Wire-and-string puzzles usually consist of:
- one piece of string, ribbon or similar, which may form a closed loop or which may have other pieces like balls fixed to its end.
- one or several pieces of stiff wire
- sometimes additional pieces like wooden ball through which the string is threaded.

One can distinguish three subgroups of wire-and-string puzzles:
- Closed string subgroup: The pieces of string consist of one closed loop, as in the Baguenaudier puzzle. Usually the string has to be disentangled from the wire.
- Unclosed loose string subgroup: The pieces of string are not closed, and are not attached to the wire.

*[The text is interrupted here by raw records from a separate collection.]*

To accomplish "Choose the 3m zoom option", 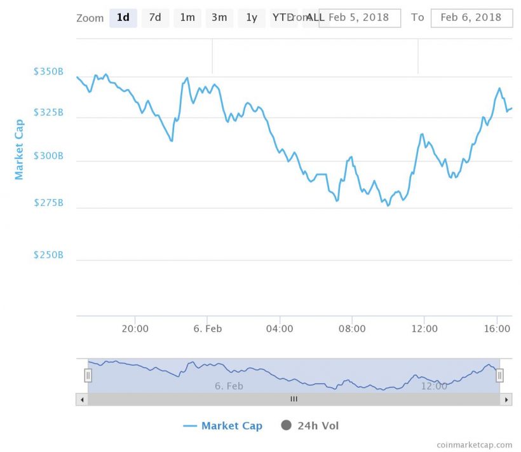I will click(x=219, y=18).
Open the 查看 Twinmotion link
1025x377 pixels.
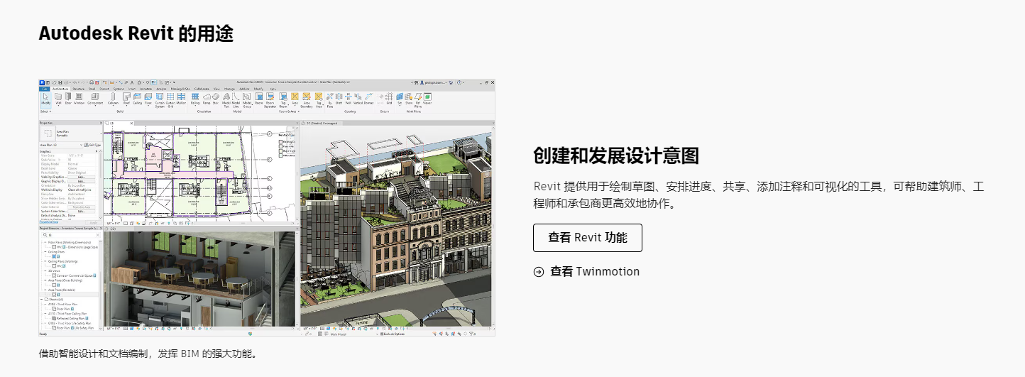point(594,271)
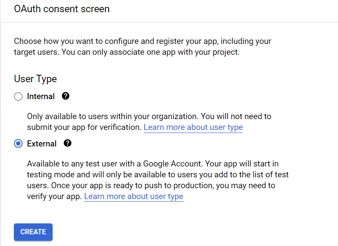The height and width of the screenshot is (246, 338).
Task: Open the help icon beside Internal
Action: (x=66, y=96)
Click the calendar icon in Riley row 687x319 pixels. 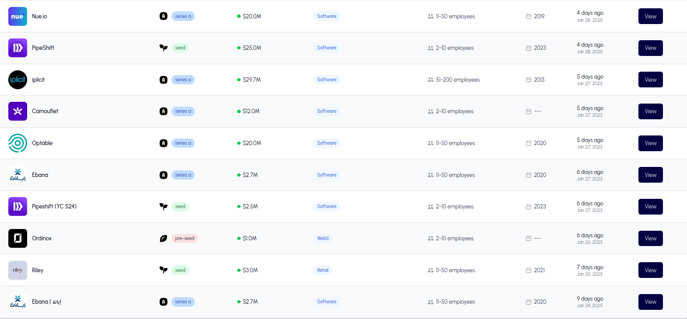pos(529,270)
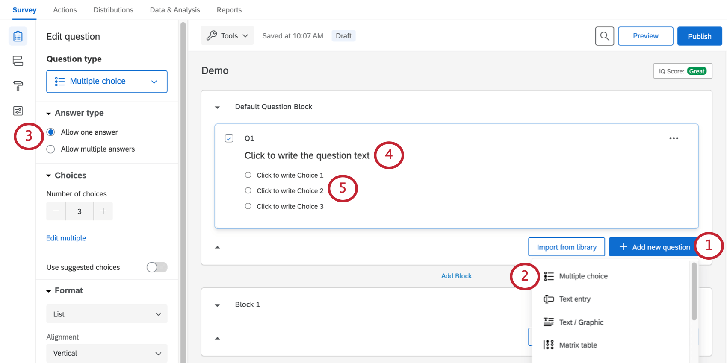Viewport: 727px width, 363px height.
Task: Decrease number of choices with minus
Action: point(56,211)
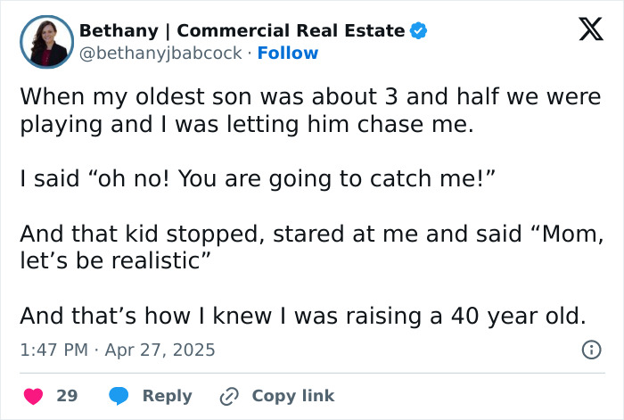
Task: Click the blue verified badge
Action: coord(419,30)
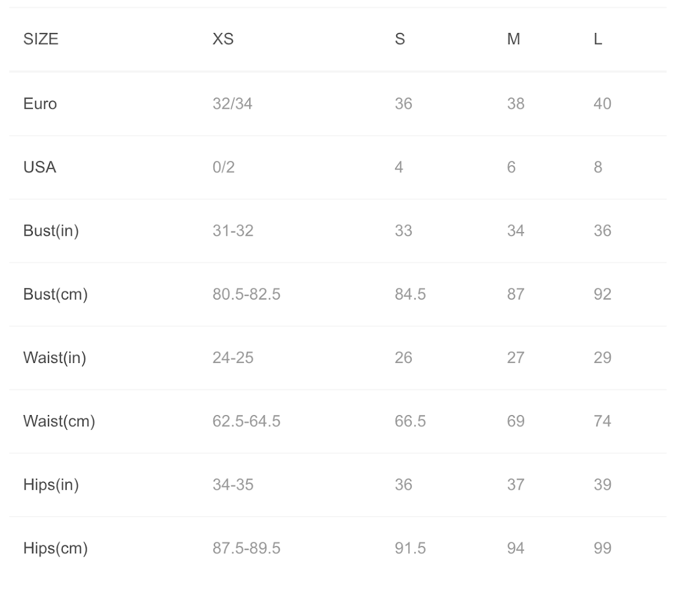Screen dimensions: 677x598
Task: Click the 99 hips value for L
Action: point(602,548)
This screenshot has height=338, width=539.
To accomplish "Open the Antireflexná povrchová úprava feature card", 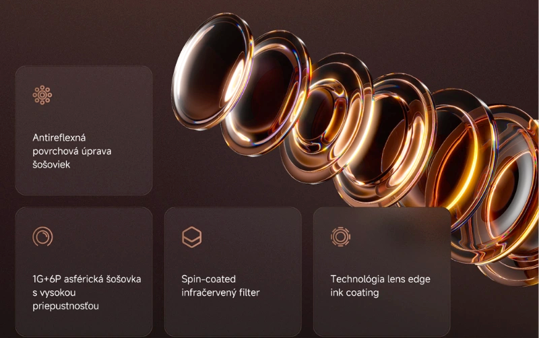I will (84, 131).
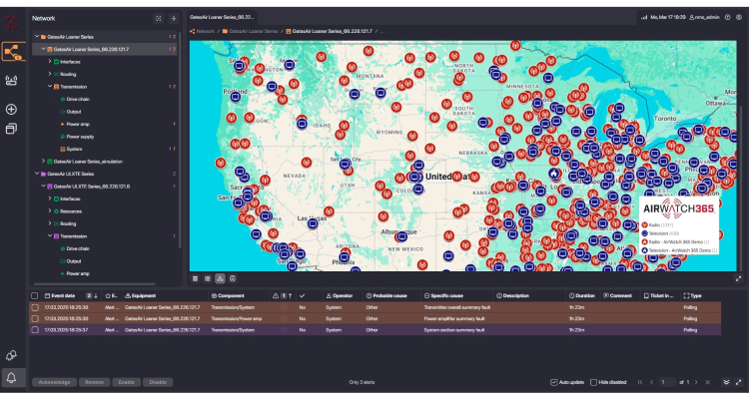Viewport: 749px width, 399px height.
Task: Enable the Hide disabled checkbox
Action: (x=593, y=382)
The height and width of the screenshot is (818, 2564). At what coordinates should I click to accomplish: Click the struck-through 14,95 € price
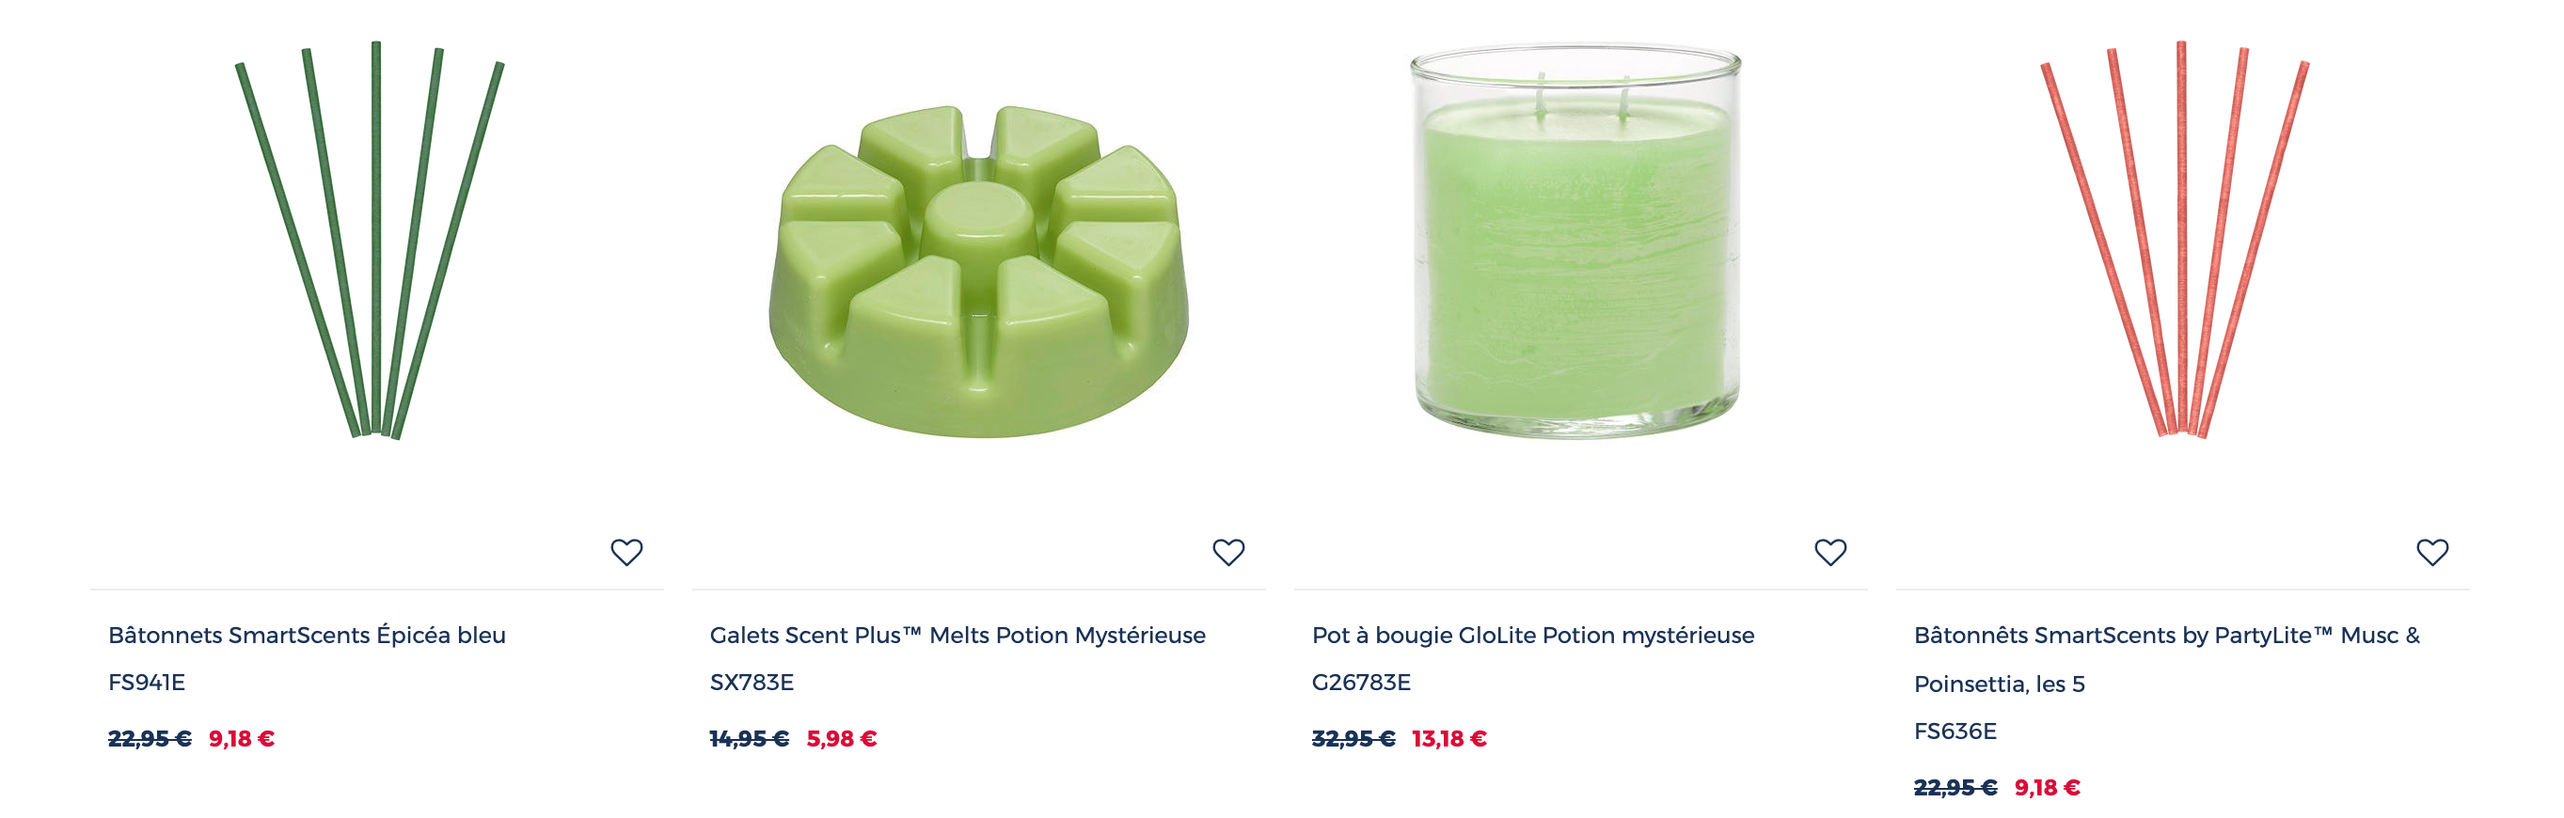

In this case the ends of the string are fitted with a ball, cube or similar which stops the string from slipping out too easily. Usually the string has to be disentangled from the wire. Sometimes other tasks have to be completed instead, such as shifting a ring or ball from one end of the string to another end.
- Unclosed fixed string subgroup: The pieces of string are not closed, but are somewhere on its length attached to the wire. In these puzzles the string is not to be disentangled from the wire. One possible task may be to shift a ring or ball from one end of the string to another end.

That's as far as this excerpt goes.